“I am unable to attend online classes and will not be promoted to next semester due to overload shedding in my village.” Ilyas Kakar, a young Urdu writer and a Bachelors student from Pishin, says as he complains about load-shedding in his locality. Load-shedding a longstanding issue in Pakistan and especially, Balochistan has made it difficult for residents to function normally, especially during the summers. The situation seems to have deteriorated over time with no real relief in sight.

Balochistan particularly remains a victim of electricity load-shedding. It is to the extent that areas in Kharan, Awaran and Sherani receive only two hours of power supply in 24 hours. The government seems to be ignorant about solving the issue and the Quetta Electricity Supply Company (QESCO) is also making no efforts in this regard.

“Life is becoming difficult day by day, the government isn’t taking practical steps to solve overload shedding in our area”, Amir Bugti, a resident of Dera Bugti says. Record-breaking rises in temperature and an added power crisis have also affected the health of residents in Naseerabad, Jaffarabad, and Sibi.

According to the Pakistan Economic survey 2019-20, an electricity generation capacity of 37,402 Mega Watts (MW) was installed in 2020. Balochistan, being the largest province area-wise, requires a total of 1,650 MW electricity. Unfortunately, it receives only 300-400 MW, which proves to be the main reason for continued load-shedding in the more remote areas of the province.

According to a report by QESCO, a large portion of the population failed to pay their electricity bills and the total unpaid dues added up to Rs 130 Billion in the year 2019. The huge number of unpaid bills remains a cause of power shortage in the province. However, provinces like Punjab and Sindh also face the issue of unpaid bills but their power supply has increased rather than being decreased.

Unequal distribution of resources and power supply from the federal government also contributes to the energy crisis in the country. Balochistan, with 5% of the country’s population still lags behind other provinces in terms of electricity production and provision. Even though it only has one industrial zone near Karachi i.e Hub while other provinces have multiple macro industrial zones but receive more power than Balochistan.

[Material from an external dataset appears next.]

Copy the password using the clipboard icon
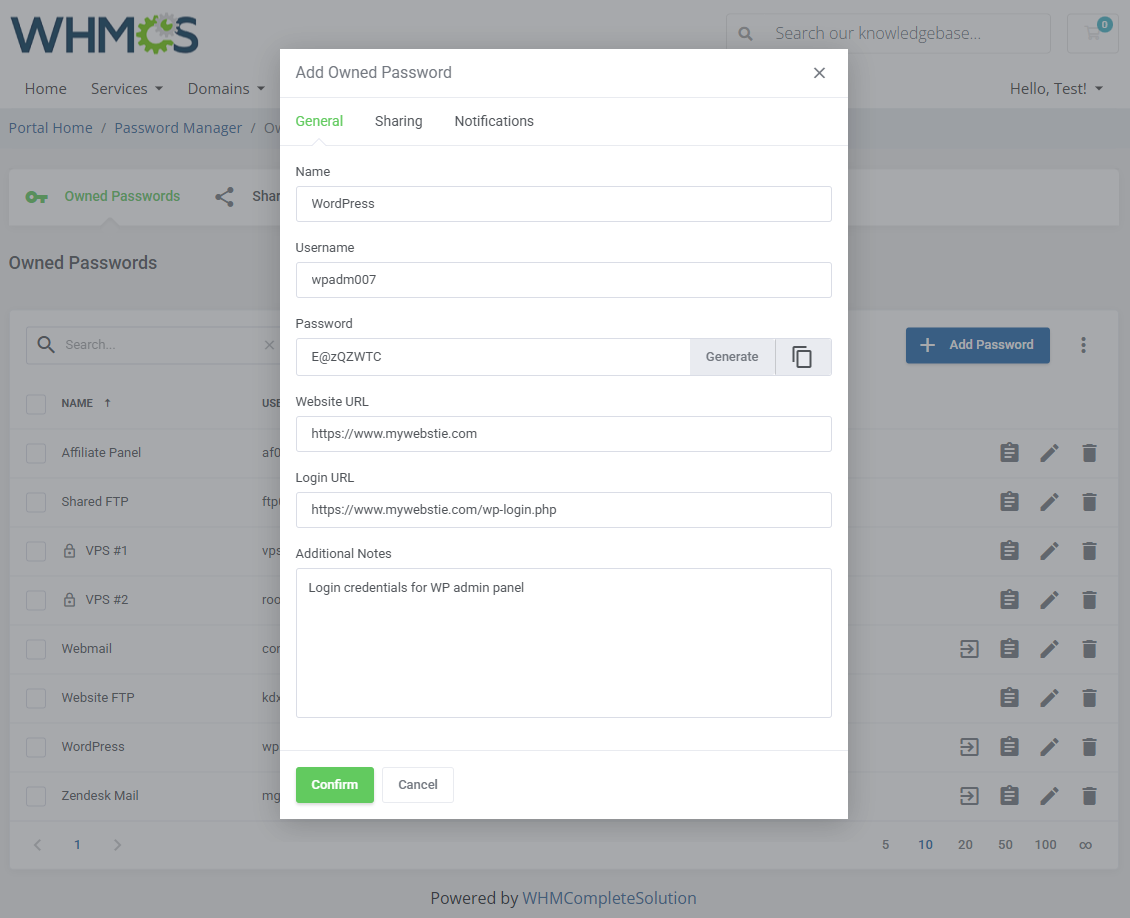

People have protested the issue time and again. They’ve blocked roads, burnt tires, and raised slogans against the Federal and Provincial governments on various occasions. Unfortunately, the issue remains unresolved and the provincial government has asked the Center and other Provincial governments for support multiple times.

Right now Lasbela, the hometown of Chief Minister Jam Kamal Khan receives power supply from Karachi Electric Supply Company (KESC) while Mashkel and a few other areas of the Makran belt receive electricity from Iran. Though Balochistan gets assistance from other provinces as well as Iran, there is still a dire need for power.

The power production capacity can also be increased by harnessing nature and installing wind turbines near Ormara and other areas of the province. An average onshore wind turbine with a capacity of 2.5–3 MW can produce more than 6 million kWh in a year, enough to supply 1500 average EU households with electricity. An average offshore windmill of 3.6 MW can power more than 3,312 average EU households. Balochistan has a coastal belt of about 750 Kilometres, if windmills are installed at regular intervals in Ormara, Gwadar, and other coastal areas, the province will not be only self-sufficient in electricity provision but also be able to provide power to its other provinces.

It is a fact that a nation can only succeed if its government, as well as the masses, are supporting each other. Therefore to resolve the issue, the public, provincial government and, the federal government work together. The public should pay their bills and conserve electricity like we save water. Balochistan government must ask the federal government and other provincial governments assistance. QESCO should also take strict measures to stop power theft. They should work with the Balochistan government, and the Federal government to make a coordinated decision regarding the issue.